BİSKÜVİ : Bisküvi kelimesi Fransızca’daki "bis cuit" yani “iki kere pişmiş” ifadesinden geliyormuş. Fransa kralı 2. Henry bir fırıncıdan değişik bir pasta istemiş. Fırıncı nasıl bir pasta yapabileceğini düşünürken, oğlu fırının yanı başında önceden babasının yoğurup hazırladığı hamuru bozulmamsı için küçük parçalara ayırıp fırınlamış, pişen çörekleri yağlayıp tekrar fırına sürmüş. Ortaya çıkan kıtır çörekler kralın hoşuna gitmiş.
ÇOCUK : Bu kelimenin Eski Türkçe’de “domuz yavrusu” ve “her şeyin küçüğü” anlamında kullanıldığını söyleyenler var.
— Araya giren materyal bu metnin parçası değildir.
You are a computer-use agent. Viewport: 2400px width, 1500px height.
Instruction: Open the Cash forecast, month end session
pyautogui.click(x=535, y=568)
BÖYLE, ŞÖYLE : Dikkatlice baktığınız zaman aslında bu kelimelerin “bu ile” ve “şu ile” olduklarını görebilirsiniz.
ŞEFTALİ : Farsça’daki “şaft” yani “kaba, iri” kelimesi ile yine Farsça “alu” yani erik kelimelerinden oluşmuştur.
NE : Yunanca’da “evet” Bulgarca’da “hayır” anlamına geliyor.
SÜMÜK Azerice’de kemik anlamındadır.
“ANAHTAR” Rumca’dır ve Farsça’da somun anahtarına “açar” derler.
SALEP : Salep kelimesi Arapça “Sa’leb” yani tilki kelimesinden geliyor. Nedeni de şu: Salep içiceği orkide bitkisinin yumru halindeki kökünün öğütülmesiyle elde ediliyor. Orkide kelimesinin aslı ise Latince’de “orchis” yani “husye”. Araplar bu bitkiye “husyatus-sa’leb” diyorlar. İngilizcesi ise “ballockswort”.